Similarly, as technology progresses, the challenges posed by cultural differences, language barrier, and physical distance are now disappearing. The birth rate is dropping in the developed countries, and individualism is prevailing in many cultures. There has been a time when only major universities are equipped with giant computers, which could only perform a fraction of work what can be done in our palms today.
Concurrent with this observation is the impact of technology on healthcare delivery system. At the beginning of this century, doctors typically took house calls and treated patients at home.  They carried just a bag filled with whatever herbs or instruments available to treat their patients. There were few complex operations, much less surgical teams, or subspecialties. With the advancement of medical technology, hospitals became the latest most sensible care delivery financial models, where more sophisticated coordination among care providers can be accomplished and more advanced (and expensive) equipment can be housed. Increasingly, as a result of both population growth and technology advancement, there is now a daunting challenge to meet growing demand based on this financial model, and the pendulum is swinging to the other direction. Healthcare delivery system will need to be more decentralized (or distributed) to meet the demand.

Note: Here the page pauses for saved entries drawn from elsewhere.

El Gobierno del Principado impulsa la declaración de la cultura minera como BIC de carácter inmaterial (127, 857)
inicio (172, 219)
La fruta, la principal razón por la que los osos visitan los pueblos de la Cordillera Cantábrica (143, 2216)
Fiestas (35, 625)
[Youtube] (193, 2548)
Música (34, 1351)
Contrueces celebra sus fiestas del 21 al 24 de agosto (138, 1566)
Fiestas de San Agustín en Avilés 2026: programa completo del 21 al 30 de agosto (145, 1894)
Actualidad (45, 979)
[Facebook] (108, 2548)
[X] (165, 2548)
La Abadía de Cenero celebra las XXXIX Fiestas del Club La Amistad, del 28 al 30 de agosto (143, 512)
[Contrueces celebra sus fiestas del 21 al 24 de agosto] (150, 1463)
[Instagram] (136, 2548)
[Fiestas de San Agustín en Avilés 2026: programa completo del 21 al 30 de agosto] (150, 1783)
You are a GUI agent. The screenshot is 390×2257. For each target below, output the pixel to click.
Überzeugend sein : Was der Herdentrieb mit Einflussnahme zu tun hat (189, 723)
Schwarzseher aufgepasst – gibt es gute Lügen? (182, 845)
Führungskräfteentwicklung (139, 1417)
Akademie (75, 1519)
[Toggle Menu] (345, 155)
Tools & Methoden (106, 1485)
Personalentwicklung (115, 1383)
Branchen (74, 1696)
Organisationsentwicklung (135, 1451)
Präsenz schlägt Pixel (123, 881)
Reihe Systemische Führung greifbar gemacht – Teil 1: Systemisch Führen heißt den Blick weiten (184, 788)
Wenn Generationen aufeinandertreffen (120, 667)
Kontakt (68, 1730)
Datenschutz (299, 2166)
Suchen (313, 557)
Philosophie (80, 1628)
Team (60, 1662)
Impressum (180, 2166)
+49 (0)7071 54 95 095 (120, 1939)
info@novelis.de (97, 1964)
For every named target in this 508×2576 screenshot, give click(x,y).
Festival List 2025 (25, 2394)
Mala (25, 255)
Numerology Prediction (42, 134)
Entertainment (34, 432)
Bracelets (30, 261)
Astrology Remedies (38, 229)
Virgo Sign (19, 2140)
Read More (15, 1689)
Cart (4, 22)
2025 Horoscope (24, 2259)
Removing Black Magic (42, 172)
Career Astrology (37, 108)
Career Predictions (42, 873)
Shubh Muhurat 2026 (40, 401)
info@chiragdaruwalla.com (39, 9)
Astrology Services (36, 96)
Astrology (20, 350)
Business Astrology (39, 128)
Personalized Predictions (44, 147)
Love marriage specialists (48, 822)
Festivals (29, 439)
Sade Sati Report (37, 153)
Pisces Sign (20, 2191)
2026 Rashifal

It is no longer hard to imagine that soon we can get 90% of our healthcare at home, from a physical exam, diagnostic tests, personalized pharmacy, to minor procedures. 3D Printing, artificial intelligence, cloud computing, wearables, telemedicine, the blockchain, and more can all play a role in this future as the enabling technologies. This vision can be summarized as decentralization of healthcare delivery system. Similar concepts on “centralized”, “decentralized”, and “distributed” systems are often discussed in computing and bitcoin industry. The following diagram is commonly referenced :
(Often, in healthcare, the term “decentralized” and “distributed” are used interchangeably.)
Decentralization, as opposed to a centralized process, “is the process by which the activities of an organization, particularly those regarding planning and decision-making, are distributed or delegated away from a central, authoritative location or group.”  One can also argue that there are many kinds of decentralization in healthcare by borrowing concepts from other decentralized systems . Namely:
· Architectural decentralization
· Political decentralization
· Logical decentralization
To give a few examples of existing decentralized care delivery system:
1. Urgent care centers (often staffed with nurse practitioner) scattered throughout a city reduces the demand for ER visits.
2. Digital health apps that allow for automated prescription (or via telemedicine) without an actual doctor’s visit.
3. Smile Direct Club allows cheaper dental aligner at home without high cost and time spent with the orthodontic profession.
4. 3D-print prosthesis can be made in third world country where traditional prosthetists are not readily available or enough to meet the demand.